The group regularly gathered at Rome's 15th district centre while waiting for a new leisure centre to open its doors. However, the construction of the latter — started in 2011 — is still incomplete.

The president of the senior community Giuseppe Betulia told Euronews that while there are other leisure centres in the area, the one they occupied in Via Cassia is the most accessible for members of an advanced age.

“90-year-old members are not in the condition to take public transportation very far,” said Betulia.

The group had previously tried to avoid the building’s closure after the public administration — led by the Five Star Movement — declared it unfit for use. They raised funds to renovate the structure and installed a new electrical and air conditioning system but municipal authorities still closed it down after judging the renovations "illegal".
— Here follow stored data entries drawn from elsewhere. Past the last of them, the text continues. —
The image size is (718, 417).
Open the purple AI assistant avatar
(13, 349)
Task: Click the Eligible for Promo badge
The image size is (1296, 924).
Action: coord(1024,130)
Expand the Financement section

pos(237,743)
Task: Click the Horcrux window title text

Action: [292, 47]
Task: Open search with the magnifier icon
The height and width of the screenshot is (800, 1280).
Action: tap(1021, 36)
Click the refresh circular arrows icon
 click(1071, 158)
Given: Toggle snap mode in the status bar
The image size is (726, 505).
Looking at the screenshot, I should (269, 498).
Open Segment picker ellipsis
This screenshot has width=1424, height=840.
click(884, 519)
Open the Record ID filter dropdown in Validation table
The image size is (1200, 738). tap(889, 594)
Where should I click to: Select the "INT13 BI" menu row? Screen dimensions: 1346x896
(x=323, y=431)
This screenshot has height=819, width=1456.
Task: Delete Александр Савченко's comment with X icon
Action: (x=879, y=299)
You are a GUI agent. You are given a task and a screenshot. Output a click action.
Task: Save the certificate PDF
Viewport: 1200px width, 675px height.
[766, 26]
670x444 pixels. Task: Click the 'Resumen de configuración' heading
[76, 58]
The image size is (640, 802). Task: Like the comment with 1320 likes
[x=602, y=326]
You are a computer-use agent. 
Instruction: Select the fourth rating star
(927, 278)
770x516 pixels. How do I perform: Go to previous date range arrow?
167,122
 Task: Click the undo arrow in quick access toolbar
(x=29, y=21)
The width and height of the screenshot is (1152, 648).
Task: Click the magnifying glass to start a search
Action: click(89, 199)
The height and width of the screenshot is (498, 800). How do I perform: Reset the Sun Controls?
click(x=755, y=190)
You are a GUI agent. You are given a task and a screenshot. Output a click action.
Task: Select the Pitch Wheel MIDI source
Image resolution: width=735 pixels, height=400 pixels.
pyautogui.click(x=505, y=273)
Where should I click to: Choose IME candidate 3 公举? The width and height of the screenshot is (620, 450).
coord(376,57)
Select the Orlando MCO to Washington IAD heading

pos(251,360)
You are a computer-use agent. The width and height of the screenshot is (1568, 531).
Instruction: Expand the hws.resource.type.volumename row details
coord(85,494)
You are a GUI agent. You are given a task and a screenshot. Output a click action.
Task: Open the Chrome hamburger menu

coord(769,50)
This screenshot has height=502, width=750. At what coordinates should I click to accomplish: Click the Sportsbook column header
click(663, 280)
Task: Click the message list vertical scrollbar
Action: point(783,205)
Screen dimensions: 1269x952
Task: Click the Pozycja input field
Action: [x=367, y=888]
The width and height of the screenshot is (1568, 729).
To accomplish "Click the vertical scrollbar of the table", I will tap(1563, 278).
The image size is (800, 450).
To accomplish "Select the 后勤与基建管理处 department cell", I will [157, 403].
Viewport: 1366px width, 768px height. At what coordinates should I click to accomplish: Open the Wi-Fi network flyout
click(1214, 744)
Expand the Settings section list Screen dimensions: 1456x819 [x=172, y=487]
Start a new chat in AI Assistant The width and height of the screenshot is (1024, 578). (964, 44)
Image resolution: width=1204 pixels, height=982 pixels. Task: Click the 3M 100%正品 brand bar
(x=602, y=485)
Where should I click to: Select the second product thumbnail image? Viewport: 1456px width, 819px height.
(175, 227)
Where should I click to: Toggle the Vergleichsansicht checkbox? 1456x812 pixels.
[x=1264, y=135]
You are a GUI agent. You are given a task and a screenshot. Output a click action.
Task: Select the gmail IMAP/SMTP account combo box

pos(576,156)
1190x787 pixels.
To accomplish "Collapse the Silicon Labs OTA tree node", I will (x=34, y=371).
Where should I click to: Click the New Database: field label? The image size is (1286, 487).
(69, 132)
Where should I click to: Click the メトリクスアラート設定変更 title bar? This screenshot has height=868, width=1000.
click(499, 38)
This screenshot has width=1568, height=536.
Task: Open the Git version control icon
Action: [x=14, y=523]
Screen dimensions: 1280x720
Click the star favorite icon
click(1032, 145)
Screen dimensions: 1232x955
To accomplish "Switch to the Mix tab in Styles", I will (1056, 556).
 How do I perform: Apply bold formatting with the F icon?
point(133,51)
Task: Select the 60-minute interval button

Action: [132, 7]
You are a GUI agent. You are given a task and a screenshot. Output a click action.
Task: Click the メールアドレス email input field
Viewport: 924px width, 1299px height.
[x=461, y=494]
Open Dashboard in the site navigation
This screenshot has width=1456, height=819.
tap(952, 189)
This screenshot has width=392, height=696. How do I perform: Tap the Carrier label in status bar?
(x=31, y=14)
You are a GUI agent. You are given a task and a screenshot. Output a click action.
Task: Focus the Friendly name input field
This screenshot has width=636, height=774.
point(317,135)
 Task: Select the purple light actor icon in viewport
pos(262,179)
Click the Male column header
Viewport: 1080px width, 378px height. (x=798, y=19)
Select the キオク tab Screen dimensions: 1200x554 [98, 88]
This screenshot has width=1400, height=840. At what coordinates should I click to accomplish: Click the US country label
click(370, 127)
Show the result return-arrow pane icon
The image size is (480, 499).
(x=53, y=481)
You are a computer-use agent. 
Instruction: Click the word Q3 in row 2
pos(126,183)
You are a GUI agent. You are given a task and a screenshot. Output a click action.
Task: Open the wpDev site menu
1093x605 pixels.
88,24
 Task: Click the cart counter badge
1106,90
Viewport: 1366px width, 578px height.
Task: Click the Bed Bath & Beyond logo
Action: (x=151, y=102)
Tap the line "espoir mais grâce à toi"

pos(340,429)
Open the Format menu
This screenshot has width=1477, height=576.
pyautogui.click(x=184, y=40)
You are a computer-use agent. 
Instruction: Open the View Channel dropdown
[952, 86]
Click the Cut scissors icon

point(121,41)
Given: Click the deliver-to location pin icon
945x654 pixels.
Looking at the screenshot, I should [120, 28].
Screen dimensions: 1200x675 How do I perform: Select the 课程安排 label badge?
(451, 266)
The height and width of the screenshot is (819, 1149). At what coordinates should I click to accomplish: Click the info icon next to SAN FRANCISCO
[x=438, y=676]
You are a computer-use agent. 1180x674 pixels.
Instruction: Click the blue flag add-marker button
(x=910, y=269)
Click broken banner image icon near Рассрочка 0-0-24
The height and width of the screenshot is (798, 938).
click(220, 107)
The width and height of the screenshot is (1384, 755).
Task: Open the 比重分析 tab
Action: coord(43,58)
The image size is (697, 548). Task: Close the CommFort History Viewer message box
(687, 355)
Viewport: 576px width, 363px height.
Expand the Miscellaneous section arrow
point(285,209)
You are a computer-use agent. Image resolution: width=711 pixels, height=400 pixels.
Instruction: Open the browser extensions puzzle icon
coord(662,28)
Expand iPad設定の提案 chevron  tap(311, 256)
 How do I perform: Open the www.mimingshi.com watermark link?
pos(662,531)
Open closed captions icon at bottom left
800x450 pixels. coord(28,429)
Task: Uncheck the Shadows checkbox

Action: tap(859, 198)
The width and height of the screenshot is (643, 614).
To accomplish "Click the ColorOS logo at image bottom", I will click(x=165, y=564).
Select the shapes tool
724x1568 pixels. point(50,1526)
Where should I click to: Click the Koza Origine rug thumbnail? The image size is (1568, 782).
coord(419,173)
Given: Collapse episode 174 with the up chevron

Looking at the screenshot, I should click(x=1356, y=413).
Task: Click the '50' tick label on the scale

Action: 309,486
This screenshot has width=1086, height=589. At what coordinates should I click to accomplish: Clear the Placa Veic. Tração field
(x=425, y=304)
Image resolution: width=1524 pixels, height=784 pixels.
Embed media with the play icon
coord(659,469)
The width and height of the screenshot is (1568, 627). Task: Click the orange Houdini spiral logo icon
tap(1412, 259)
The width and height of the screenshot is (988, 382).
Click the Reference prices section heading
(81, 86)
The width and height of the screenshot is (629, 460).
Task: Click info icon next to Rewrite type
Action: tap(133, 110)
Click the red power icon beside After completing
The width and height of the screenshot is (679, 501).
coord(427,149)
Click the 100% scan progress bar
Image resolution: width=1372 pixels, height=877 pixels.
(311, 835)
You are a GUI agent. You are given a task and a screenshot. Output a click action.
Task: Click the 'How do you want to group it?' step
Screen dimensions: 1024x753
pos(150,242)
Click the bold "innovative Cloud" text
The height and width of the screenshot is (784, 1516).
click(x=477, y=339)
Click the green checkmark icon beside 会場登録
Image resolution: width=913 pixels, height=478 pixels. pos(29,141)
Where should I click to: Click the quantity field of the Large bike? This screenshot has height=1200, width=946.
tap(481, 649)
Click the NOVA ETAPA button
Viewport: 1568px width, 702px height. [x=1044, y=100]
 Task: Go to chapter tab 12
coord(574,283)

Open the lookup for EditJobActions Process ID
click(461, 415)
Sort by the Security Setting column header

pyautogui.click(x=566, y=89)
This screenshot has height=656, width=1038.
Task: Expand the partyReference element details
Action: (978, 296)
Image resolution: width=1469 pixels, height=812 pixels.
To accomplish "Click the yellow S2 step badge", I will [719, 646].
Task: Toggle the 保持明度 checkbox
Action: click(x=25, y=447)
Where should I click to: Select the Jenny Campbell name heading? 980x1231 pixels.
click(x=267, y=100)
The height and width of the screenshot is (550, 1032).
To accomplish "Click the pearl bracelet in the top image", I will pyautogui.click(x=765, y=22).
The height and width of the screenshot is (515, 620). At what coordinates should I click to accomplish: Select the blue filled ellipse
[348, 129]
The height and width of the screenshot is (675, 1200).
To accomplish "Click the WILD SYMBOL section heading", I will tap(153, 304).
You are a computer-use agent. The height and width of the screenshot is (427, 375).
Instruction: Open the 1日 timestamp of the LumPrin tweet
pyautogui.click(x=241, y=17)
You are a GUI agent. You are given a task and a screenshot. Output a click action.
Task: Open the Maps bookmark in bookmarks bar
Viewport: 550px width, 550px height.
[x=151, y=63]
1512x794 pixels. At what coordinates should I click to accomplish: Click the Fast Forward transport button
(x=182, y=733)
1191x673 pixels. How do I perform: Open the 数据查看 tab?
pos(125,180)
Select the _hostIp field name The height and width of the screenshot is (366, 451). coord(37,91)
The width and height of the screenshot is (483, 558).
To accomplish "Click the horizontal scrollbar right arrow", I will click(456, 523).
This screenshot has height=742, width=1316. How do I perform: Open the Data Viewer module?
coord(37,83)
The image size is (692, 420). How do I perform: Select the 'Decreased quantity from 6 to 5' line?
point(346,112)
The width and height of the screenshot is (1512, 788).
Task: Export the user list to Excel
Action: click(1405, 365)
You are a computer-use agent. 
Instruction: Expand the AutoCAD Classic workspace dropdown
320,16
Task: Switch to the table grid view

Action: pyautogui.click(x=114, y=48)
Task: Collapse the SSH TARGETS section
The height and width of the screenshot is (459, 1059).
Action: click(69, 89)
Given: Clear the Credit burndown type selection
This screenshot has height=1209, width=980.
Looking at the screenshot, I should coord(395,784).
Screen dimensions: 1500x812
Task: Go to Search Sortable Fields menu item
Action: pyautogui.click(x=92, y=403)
On Monday, around 70 elderly people forced their entry into the building by breaking the lock.

Betulia denied the group was occupying the building: "We simply broke the lock of shame. Locks are meant to enslave people, they offend their dignity."

Credit: Facebook/Marcello Ribera

The group's president said they were not organising any violent acts in the next couple of days. "We're simply going to stay here and carry on with our lives, play cards, and eat ice cream."

"We think the president of the 15th district, Stefano Simonelli, is a good man and knows in his heart that 350 elderly people cannot be abandoned," adding that the municipality needs to make the necessary improvements so the place can function until the new centre is finished.

Marcello Ribera, an opposition MP, who's against the closing of the centre told Euronews that the Five Star Movement has done little to complete the new leisure centre.

"We ask the administration to dialogue with the old people but not to evict them. The problem is this situation is the absence of politics," he said.

Last month, the municipal council called on Simonelli and the social and public works councillors to "adopt all the procedures necessary to reopen the Tomba di Nerona centre."

Simonelli did not reply to Euronews' request for comment.